Tentamos por diversas vezes marcar uma 
reunião com os representantes do Ministério Público do Estado do Pará, 
para rediscutir os termos da denúncia oferecida, inclusive com o 
oferecimento de novas provas, mas sem sucesso. O que há de concreto e 
objetivo nisso tudo é uma série ofícios com pedidos de designação da 
aludida reunião, todos eles infrutíferos.
Nesse ponto, somos obrigados a citar a 
própria Lei Orgânica do Ministério Público do Estado do Pará (Lei 
Complementar estadual n. 057, de 06 de julho de 2006), que prevê, nos 
seus artigos 60, II e 154, XI, o seguinte, in verbis:
Art. 60, II. Atender a qualquer do povo, tomando as providências cabíveis;
Art. 154. São deveres do membro do Ministério Público, dentre outros previstos em lei ou em ato normativo da instituição:
XI – atender ao público na sede da 
respectiva Procuradoria de Justiça ou Promotoria de Justiça, no horário 
normal de expediente, e atender aos interessados, nos casos urgentes, a 
qualquer momento.
Pondere-se, afinal, que as organizações 
que assinam essa nota não tencionam macular a garantia institucional de 
independência funcional do Ministério Público do Estado do Pará no 
exercício das suas funções.
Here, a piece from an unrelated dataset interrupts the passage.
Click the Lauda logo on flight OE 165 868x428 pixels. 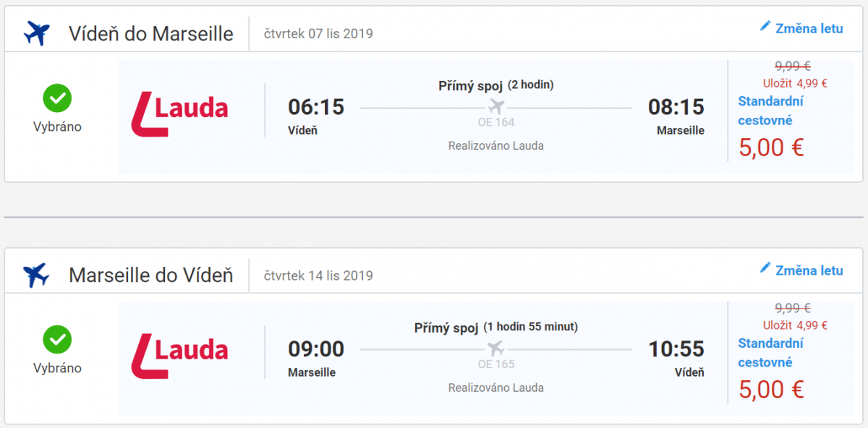(x=179, y=356)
Tampouco, objetivam duvidar da 
imparcialidade e competência deste ou daquele membro do Parquet, até 
porque neste caso já atuaram pelo menos cinco Promotores, ao sabor dos 
vaivens do serviço público. A sociedade civil, por seu turno, permanece 
nesta terra, e permanecerá.
Ao contrário do que possa alguém 
imaginar, as entidades signatárias veem o Ministério Público um aliado 
político e um defensor das causas públicas e coletivas. Todo esse 
esforço é animado única e exclusivamente pela vontade de respaldar o 
MPE/PA para que desenvolva sua função constitucional com maior coragem e
 galhardia, fazendo valer sua independência, fortemente ancorado na 
realidade fática dos conflitos socioambientais existentes em nossa 
região.
Além disso, lutamos por nossos direitos 
com insistência por termos a convicção de que seremos nós, mulheres, 
estudantes, agricultores familiares, quilombolas, comunidades pastorais e
 cidadãos comuns, os principais prejudicados pelos danos advindos de uma
 atuação ministerial inadequada nesse caso de extrema relevância e 
risco. A questão da Cargill é urgente e de interesse público dos povos 
da Amazônia e não somente desse órgão ministerial.
Não podemos mais esperar!
ASSOCIAÇÃO DAS MULHERES DOMÉSTICAS DE SANTARÉM (AMDS)
Judith Ribeiro Gama
Secretária Geral
Judith Ribeiro Gama
Secretária Geral
COMISSÃO PASTORAL DA TERRA
Gilson Rêgo
Gilson Rêgo
COMISSÃO DIOCESANA DE JUSTIÇA E PAZ – SANTARÉM
Pe. Edilberto Sena
Pe. Edilberto Sena
FEDERAÇÃO DAS ORGANIZAÇÕES QUILOMBOLAS DE SANRARÉM (FOQS)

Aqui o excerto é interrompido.